The slowdown indicates demand will struggle to meet levels forecast by the International Energy Agency, which said in June that China is entering a golden age of gas, and could make life hard for new gas projects hoping for spot sales to China.
PetroChina , one of the country’s two top gas importers, has cut shipments of spot liquefied natural gas (LNG), an industry source said, and sees demand growth under pressure for at least three years.
China accounted for half of the world’s additional gas usage last year and the scaling back of spot LNG purchases comes as at least four Australian LNG projects are due to start operations in 2014 and 2015.
“If we don’t need to import, we won’t. As long as our LNG terminals have enough feedstock, we won’t need much spot supply,” said a source with direct knowledge of PetroChina’s gas operations.
The IEA expects China’s gas consumption to rise 90 percent within the next five years to reach 315 billion cubic metres (bcm) by 2019, offsetting slower growth in Europe and elsewhere. That would imply an annual growth rate of 17.5 percent.
However, China’s top oil and natural gas producer, China National Petroleum Corp, sees apparent natural gas consumption climbing just 9.5 percent, down 4.7 percentage points from 2013.
PetroChina’s spokesman Mao Zefeng declined to comment on the firm’s spot LNG business but he said at a conference last week that China’s gas consumption growth would ease further in 2015.
“In the short term, the gas price reform and slowing economy will affect demand … but we believe demand growth will be restored three to five years later,” Mao said.
As demand in China slows, PetroChina has ample supplies due to additional cargoes that have started to arrive since late 2013 under a term supply deal with Qatargas, company sources said.
The firm has already shut two loss-making gas liquefaction plants and is also reviewing its multi-billion-dollar push to produce LNG to fuel trucks and ships in China.
Traditional energy sources, crude oil and coal, have already fallen victims to China’s slowing economy, with diesel set to post its first fall in more than a decade this year and steam coal prices tumbling to a six-year low.
Although gas demand has been bolstered by China’s pledge to clean up its smoggy skies, higher local production, long-term LNG purchases and more pipeline imports means supply growth has outpaced consumption at a faster rate than last year.
Total gas supplies to China, including imports and domestic production, rose 9.6 percent in the first half of this year to reach 91.5 bcm. That compares with an apparent consumption growth of 8.9 percent, data from top planning agency National Development and Reform Commission (NDRC) shows.

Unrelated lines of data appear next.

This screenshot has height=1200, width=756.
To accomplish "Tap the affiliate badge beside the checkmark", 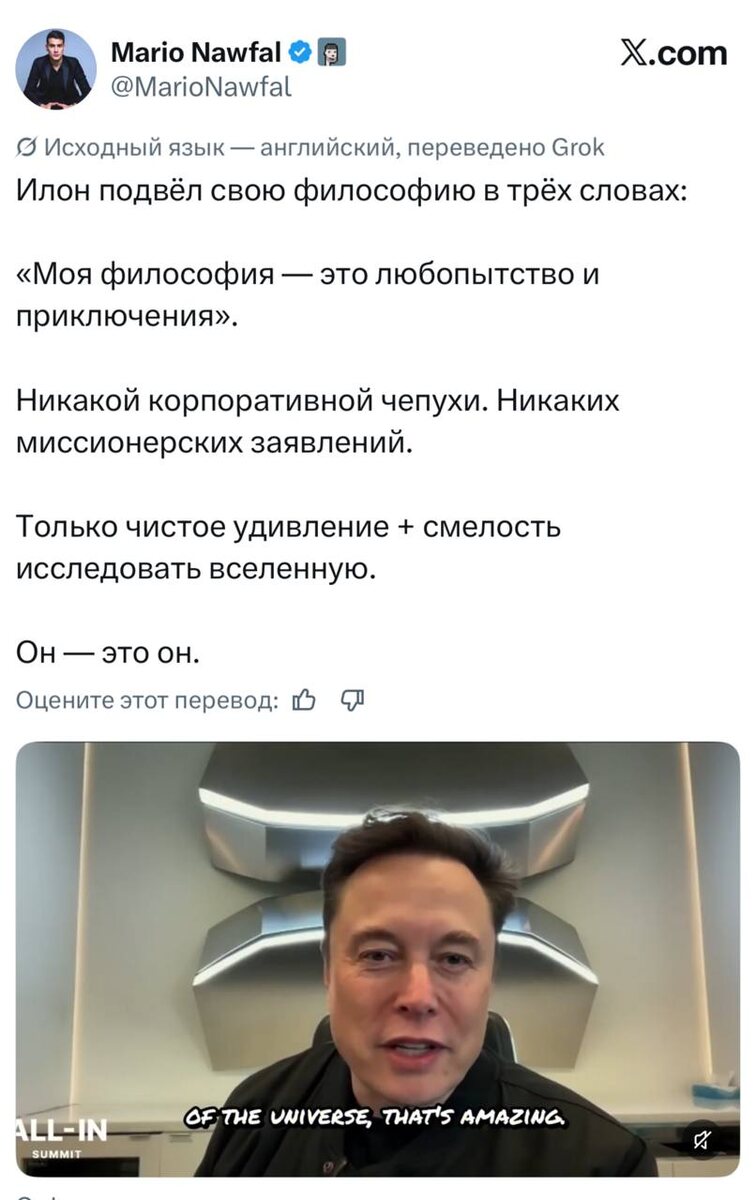I will click(331, 53).
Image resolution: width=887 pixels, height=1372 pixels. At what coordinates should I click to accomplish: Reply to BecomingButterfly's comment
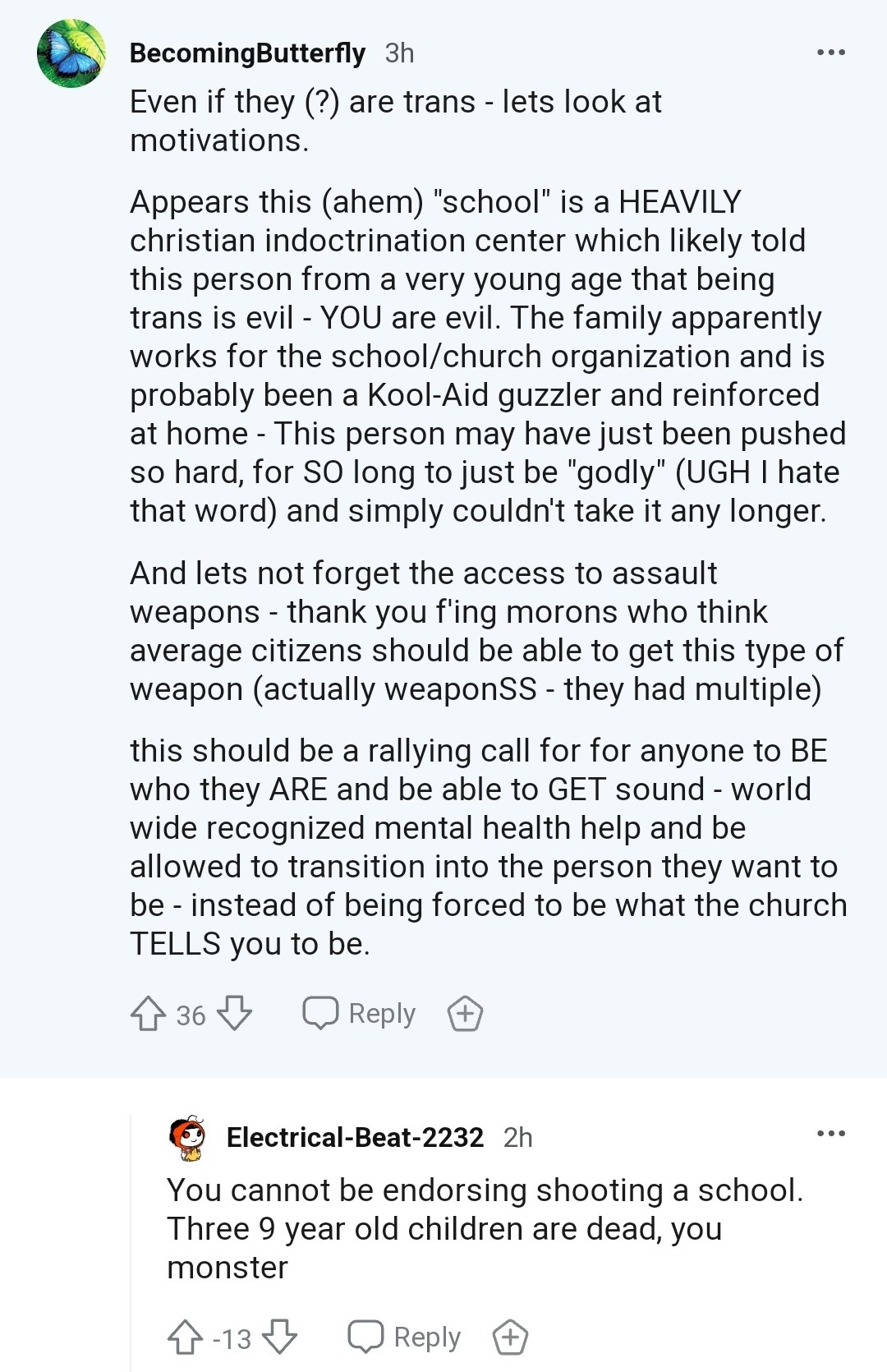(x=360, y=1014)
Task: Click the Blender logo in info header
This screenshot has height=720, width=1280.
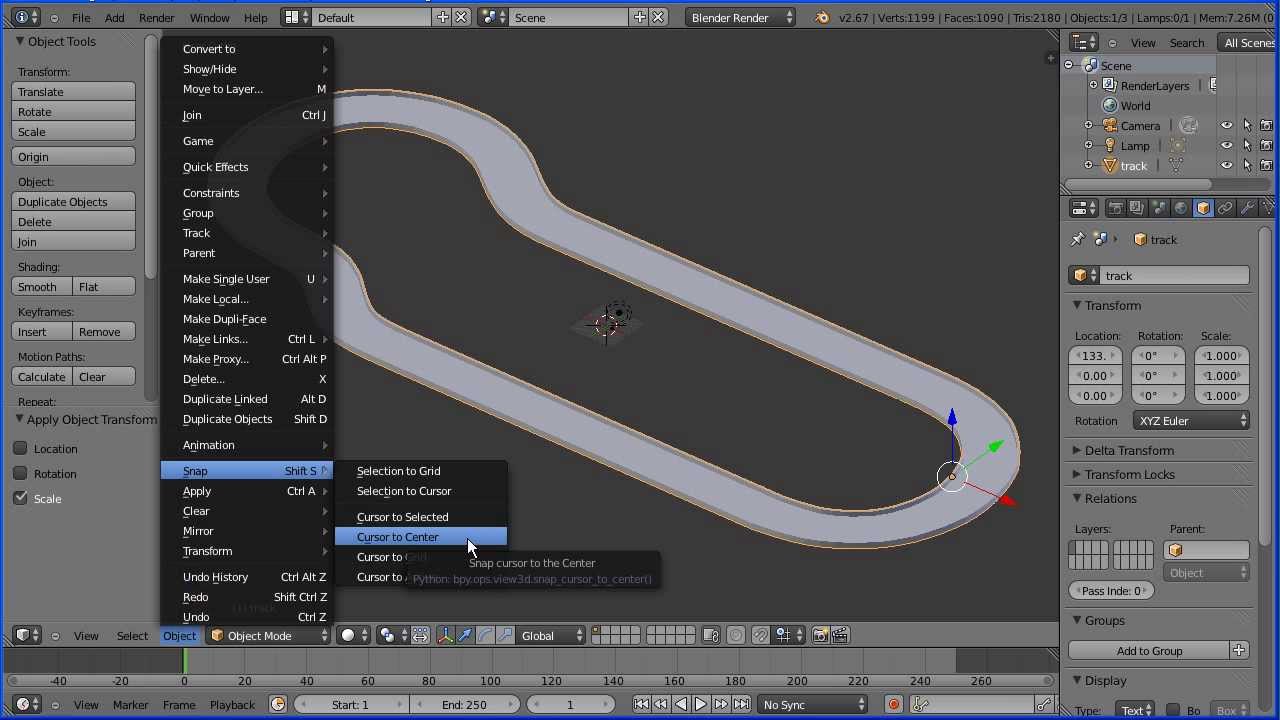Action: pos(822,17)
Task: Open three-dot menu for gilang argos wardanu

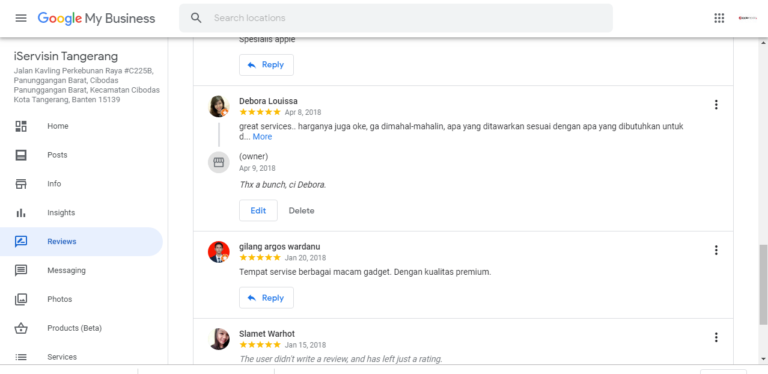Action: (x=716, y=251)
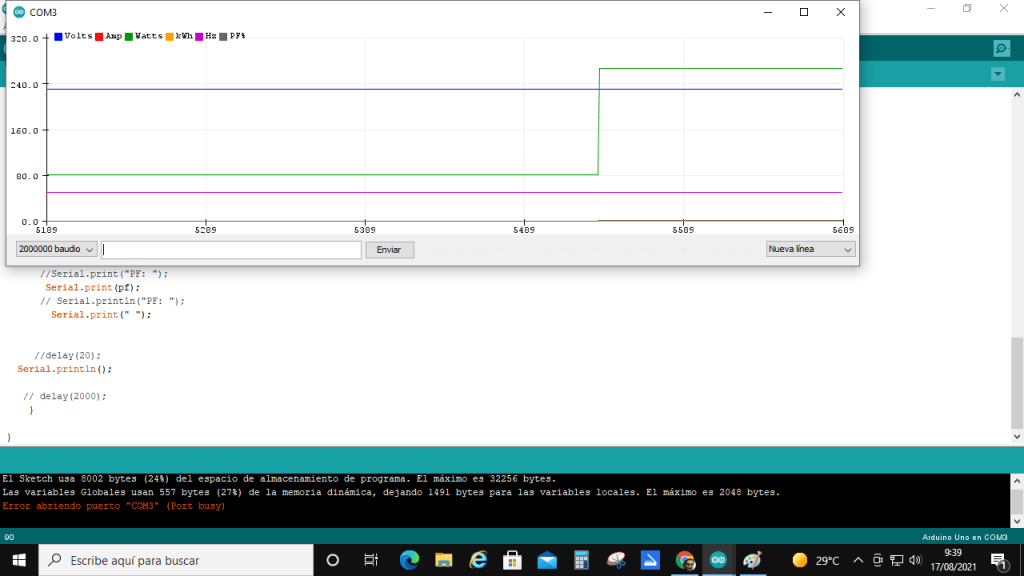Show hidden system tray icons
Viewport: 1024px width, 576px height.
[857, 560]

Based on that annualised growth rate of 8.9 percent, total demand would reach 184.2 bcm at the end of 2014.
A series of gas price hikes, totalling 33 percent since mid-2013 as part of Beijing’s long-term market reform, have also posed as a double whammy for industrial users.
“Ultimately higher prices are going to impact demand,” said Neil Beveridge, an analyst with Sanford C. Bernstein & Co.